### Trecho
------------------------------------------------------------
TEM JANGADA NO MAR,
HOJE TEM ARRASTÃO
Justificativa:
"Minha jangada de
vela,
Que ventos queres levar ?
De dia vento da terra,
De noite vento do mar..."
O
enredo "Tem jangada no mar, hoje tem Arrastão estrutura-se a partir
da intenção de contar a trajetória histórica das jangadas e a vida
cotidiana dos jangadeiros. A idéia central está baseada na música
"Arrastão", de autoria do compositor Edu Lobo em parceria com Vinícius
de Moraes, que retrata as jangadas no mar, as lendas e as crendices
dos jangadeiros e a sua volta do mar com as redes cheias de peixe,
em sinal de benesses alcançadas com o seu labor, de modo a trazer
fartura de alimentos para as pessoas simples que vivem deste ofício.
Três
setores compõem a estrutura do enredo:
-
O
histórico, onde será narrado o surgimento da jangada;
-
A
vida cotidiana dos pescadores, seus hábitos e costumes; e
-
O
místico, no qual se elencam as crendices que habitam o imaginário
dos jangadeiros e de seu povo e o folclórico, que reúne as lendas,
as sabenças, os usos e os costumes do povo do mar.
Sinopse:
"Olha o Arrastão entrando
no mar sem fim..."
Jangada, uma simples embarcação
rústica há séculos nas águas banhadas pelo sol no litoral do Nordeste
brasileiro. Foi trazida da Índia pela portugueses com o nome de "xanga",
que tem o significado de juntar nos fins do século XVI. Sua construção
frágil de madeira leve não utiliza pregos entre as toras para formar
o piso. Sobre ele encontra-se o banco de vela , a salgadeira, banco
de governo, calços de bolinha, espeque, tolete, mastro, tranca, cavilhas
e o remo de governo.
Os pescadores que trabalham na jangada respeitam uma hierarquia, com
muita disciplina e solidariedade, constituída com os seguintes postos:
mestre-piloto da jangada: é o primeiro pescador, que tem a responsabilidade
da navegação, a escolha do pesqueiro e a duração da pesca. Leva o remo
de governo na mão para definir o rumo, sentado no banco de governo também
conhecido como banco de mestre. Ele é a maior autoridade da jangada,
pois quem é mestre deve saber...
------------------------------------------------------------
### Linhas de um conjunto de dados
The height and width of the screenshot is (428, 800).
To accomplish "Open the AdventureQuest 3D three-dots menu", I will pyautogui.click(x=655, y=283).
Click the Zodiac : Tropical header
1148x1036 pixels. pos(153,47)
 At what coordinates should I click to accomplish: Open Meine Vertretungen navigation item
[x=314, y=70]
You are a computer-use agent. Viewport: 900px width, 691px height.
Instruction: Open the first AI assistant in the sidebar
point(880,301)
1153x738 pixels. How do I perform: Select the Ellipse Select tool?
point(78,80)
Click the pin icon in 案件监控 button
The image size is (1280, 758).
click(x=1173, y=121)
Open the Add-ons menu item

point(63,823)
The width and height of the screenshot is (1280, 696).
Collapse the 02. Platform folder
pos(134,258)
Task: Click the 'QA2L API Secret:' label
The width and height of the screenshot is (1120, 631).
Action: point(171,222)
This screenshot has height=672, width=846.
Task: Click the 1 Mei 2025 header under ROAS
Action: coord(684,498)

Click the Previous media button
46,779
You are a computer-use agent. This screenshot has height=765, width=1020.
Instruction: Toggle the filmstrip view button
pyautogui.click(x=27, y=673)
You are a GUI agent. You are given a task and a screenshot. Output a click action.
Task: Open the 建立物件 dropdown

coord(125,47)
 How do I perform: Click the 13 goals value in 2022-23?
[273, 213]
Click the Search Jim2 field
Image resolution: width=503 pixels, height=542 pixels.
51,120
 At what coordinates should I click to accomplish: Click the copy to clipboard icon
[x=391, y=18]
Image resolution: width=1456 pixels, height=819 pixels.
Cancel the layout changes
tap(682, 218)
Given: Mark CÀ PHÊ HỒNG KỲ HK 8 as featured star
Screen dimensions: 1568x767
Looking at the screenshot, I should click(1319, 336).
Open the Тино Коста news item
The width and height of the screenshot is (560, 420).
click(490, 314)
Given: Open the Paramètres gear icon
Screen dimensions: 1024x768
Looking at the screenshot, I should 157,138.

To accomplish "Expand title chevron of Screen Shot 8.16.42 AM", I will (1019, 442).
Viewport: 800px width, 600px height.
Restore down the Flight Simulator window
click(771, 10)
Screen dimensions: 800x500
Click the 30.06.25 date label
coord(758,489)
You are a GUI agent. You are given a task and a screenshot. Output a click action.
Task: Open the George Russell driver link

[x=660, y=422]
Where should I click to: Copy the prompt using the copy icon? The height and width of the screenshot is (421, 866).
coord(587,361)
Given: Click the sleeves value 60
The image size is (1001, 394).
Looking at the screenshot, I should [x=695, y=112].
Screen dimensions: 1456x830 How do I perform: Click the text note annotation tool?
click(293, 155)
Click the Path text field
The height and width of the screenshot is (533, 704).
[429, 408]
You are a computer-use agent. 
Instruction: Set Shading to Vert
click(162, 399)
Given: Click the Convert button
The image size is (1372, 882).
------------------------------------------------------------
### O que se pede
1. Liste todas as responsabilidades que o texto sobre as jangadas atribui ao mestre-piloto.
2. Continue o texto sobre as jangadas a partir do ponto em que ele termina.

### Conjunto de respostas
1.
- A navegação
- A escolha do pesqueiro
- A duração da pesca

2.
A segunda pessoa da jangada é o proeiro. É quem puxa o peixe na linha
do cardume. Substitui o mestre em caso de impossibilidade do comando.
Fica sempre à direita das peças da jangada e aí começa a pescar.
O terceiro pescador é o bico de proa, que substitui o proeiro. O quarto
e último homem da jangada é contra-bico, que pesca na proa da embarcação.
Esses são os pescadores intrépidos, conhecidos como jangadeiros.
Percebendo à primeira vista, a jangada pode parecer uma embarcação fabricada
às pressas por náufragos; contudo, as aparências enganam... Sem dúvida
nenhuma, seu design é simples, porém é forte e tem condições de navegar
por muitos dias. Existem jangadas que navegam lado a lado de grandes
transatlânticos, que só as águas do oceano registram.
Vida de Jangadeiro
A vida de jangadeiro não é
muito fácil. O sol aparece às 4 horas da madrugada. Mal o dia rompe,
a praia começa a encher-se de pescadores e de habitantes do povoado.
O mestre piloto, acompanhado dos outros três tripulantes da embarcação,
o proeiro, o bico de proa e o contra-bico, içam a vela para lançar a
jangada ao mar, empurrando-a sobre os troncos de carnaubeira, o que
é tarefa de todos. Uma vez na água, quase que imediatamente a jangada
fica encharcada, parecendo que vai afundar. Mas é só impressão... Isso
é quase impossível de acontecer, já que o máximo que pode ocorrer é
a jangada emborcar. Para resolver o problema e desemborcá-la, só o jangadeiro
experiente e bom nadador o pode fazer.
Pulam para cima da prancha e, ao embalo da onda, lá se vão, pegando
o sol com mão na subida, enquanto na terra a família acena, esperando
e rezando pela volta, conforme relatam os versos de Dorival Caymmi,
numa de suas composições:
"Óh ! Deus,
adeus,
Pescador não esqueça de mim
Vou rezar pra ter bom tempo, meu nego,
Pra não ter tempo ruim..."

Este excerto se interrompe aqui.